The bonds help form an orderly crystaline structure called a lattice. Because there are no free electrons, the material will not conduct electricity. The illustration above shows a simplified view of the lattice. The conductivity of the lattrice can be increased by adding very a small number (<1 ppm) of impurities. Examples of such impurities are phosphorous and boron.

N-type silicon

Adding a tiny amount of phosphorous, which has five electrons in valence band, leaves an extra electron that can move easily. Four out of the five phosehorus’ valence electrons bond with their neighboring silicon atoms. This leaves one free electron that becomes mobile.

The resulting material is called an n-type because of the abundance of negatively charged electrons.

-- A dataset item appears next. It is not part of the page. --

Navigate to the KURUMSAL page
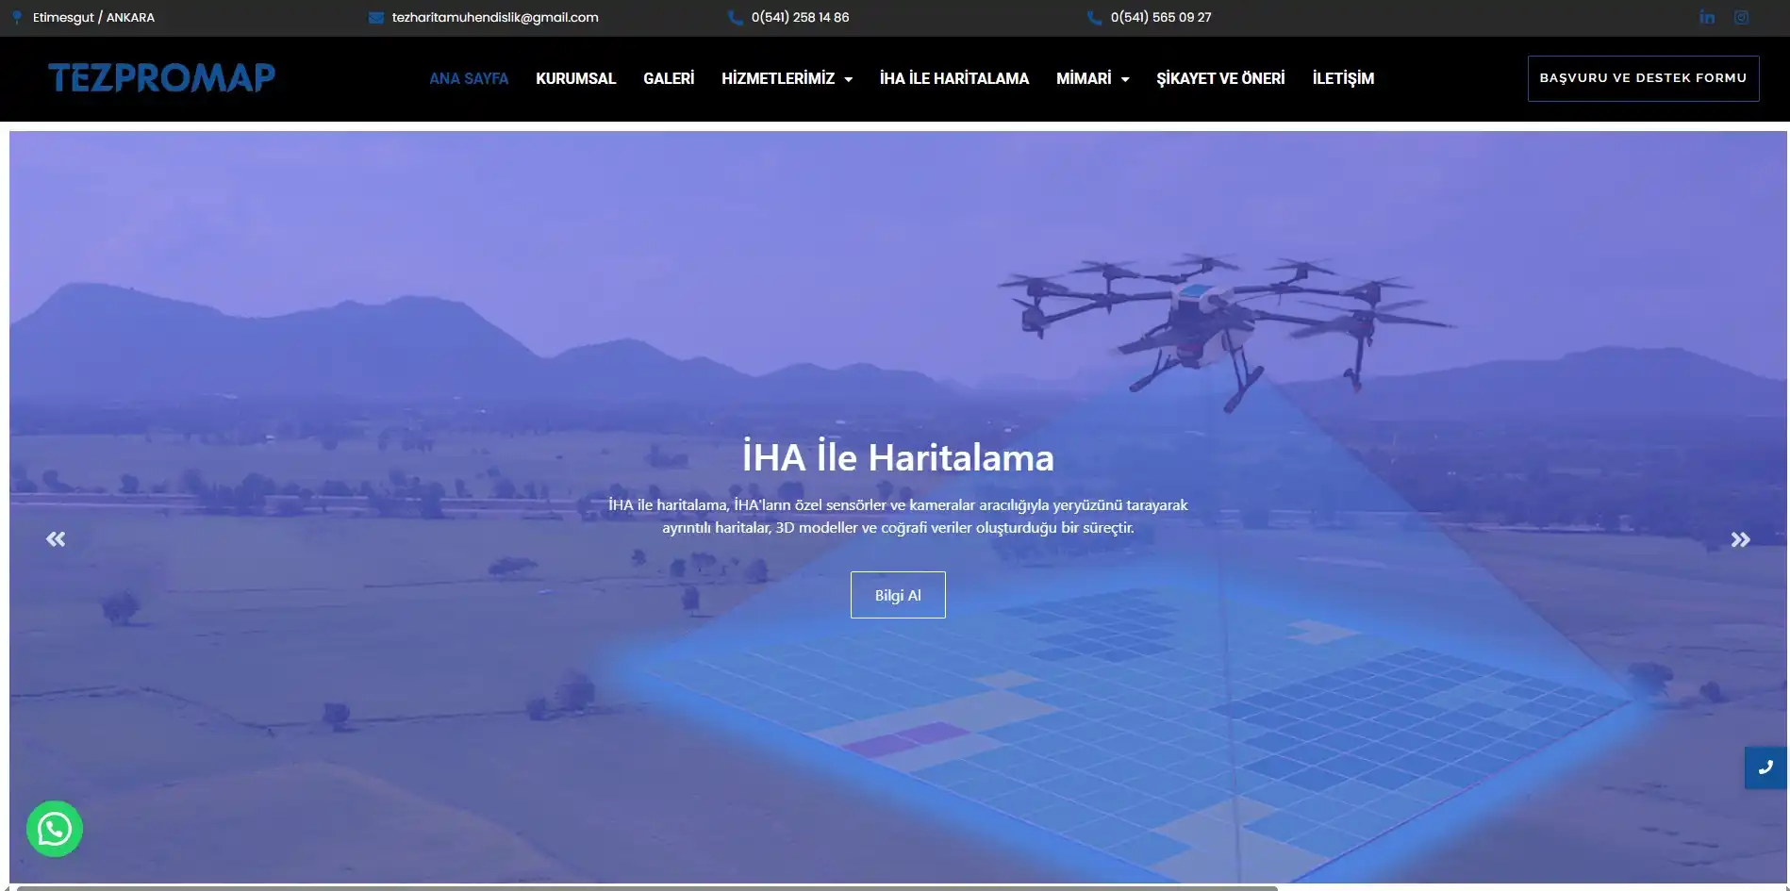pyautogui.click(x=575, y=79)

Variance shell in n-type material
Simplified view of free electrons in n-type material

When you apply a voltage over an n-type material, electrons will move through the latticswork just as current would flow in a copper wire. The positive potential of a battery attracts the free electrons in the crystal. These electrons will leave the crystal and flow into the positive terminal of the battery. As electrons leave the lattice, electrons from the negative terminal of the battery will enter the lattice, completing the circuit.

P-type silicon

Boron has only three electrons in its valence band. Add a tiny amount of it to silicon only allows for the formation of three covalent bonds. This leaves a hole where an electron can go.

The hole can move if a neighboring electron fills the hole, thereby creating a new hole in the neighboring location. You can imagine a hole has missing a negatively charged electron. In other words, the hole has a positive charge.

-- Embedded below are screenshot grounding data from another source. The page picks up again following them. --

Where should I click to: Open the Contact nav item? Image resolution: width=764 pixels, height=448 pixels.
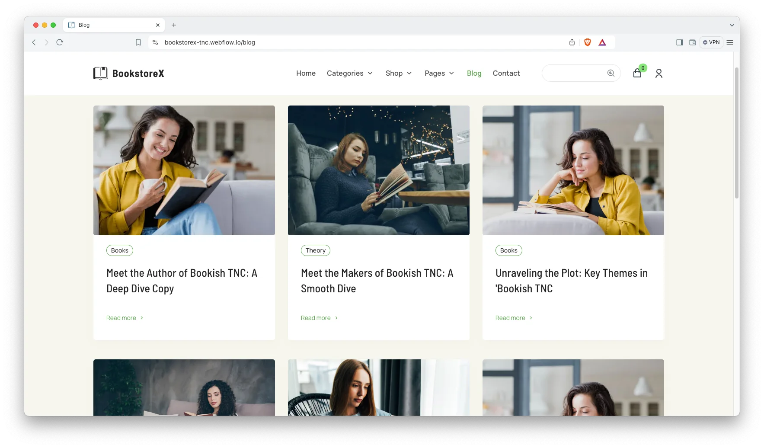point(506,74)
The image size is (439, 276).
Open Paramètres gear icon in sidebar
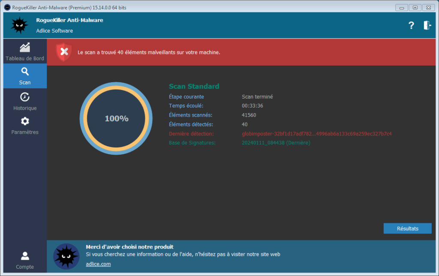[25, 121]
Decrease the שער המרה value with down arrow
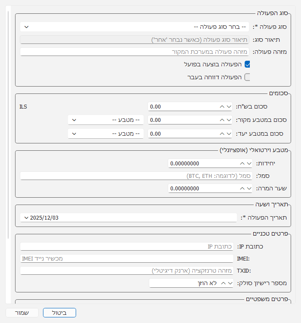This screenshot has height=323, width=301. 249,189
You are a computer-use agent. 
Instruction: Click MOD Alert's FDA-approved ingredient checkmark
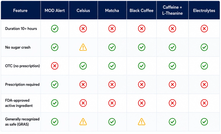coord(55,103)
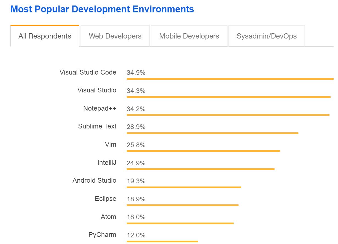Select the Notepad++ label
Image resolution: width=338 pixels, height=244 pixels.
click(x=99, y=108)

The resulting material is called a p-type semiconductor.

Variance shell in p-type material
Simplified view of holes in p-type material

Conduction in the p-type material is by positive holes, instead of negative electrons. A hole moves from the positive terminal of the p-type material to the negative terminal. Electrons from the external circuit enter the negative terminal of the material and fill holes near this terminal. The positive terminal removes electrons from the covalent bonds, creating new holes.

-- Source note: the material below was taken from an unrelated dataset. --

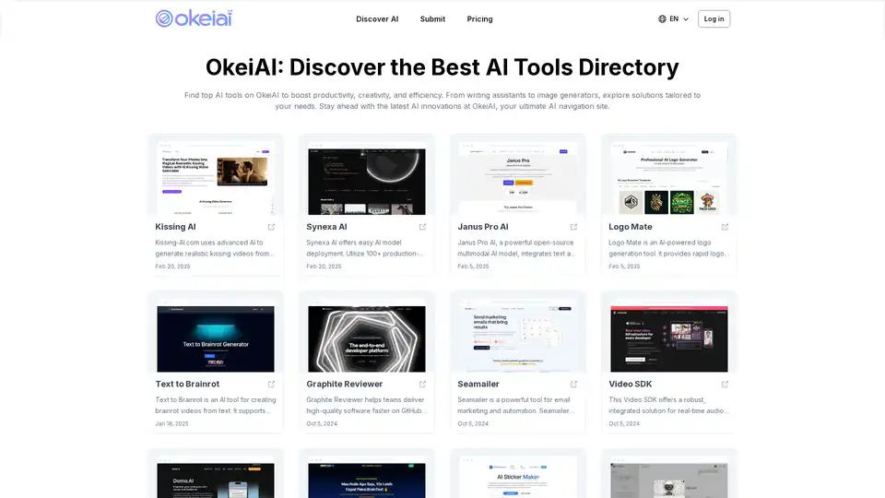Open external link icon for Seamailer
Screen dimensions: 885x498
tap(573, 385)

This process continues as the steady stream of holes (hole current) moves toward the negative terminal.

PN-junction

The magic starts when you create a PN-junction by bringing a p-type and n-type material in close contact. In the interface layer, the electrons from the n-type material and the holes from the p-type attract and eliminate each other in a process called recombination. Because of the lack of free electrons and holes in this area, we call it the depletion region.

Diode materials
Recombination at the PN-junction

The loss of an electron from the n-type material leaves a positive ion, while the loss of a hole from the p-type material leaves a negative ion. The crystal lattice structure keeps these charged ions in place, creating an electrostatic field across the junction.

This continues until the electric field from the negatively charged ions in the p-type material gets so strong that it repels the free electrons from the n-type material. In other words, the recombination of electrons and holes across the junction continues until the electrostatic field reaches the point where the electrons and holes no longer have enough energy to overcome it. At this point, an equilibrium is established. For all practical purposes, the movement of carriers across the junction ceases.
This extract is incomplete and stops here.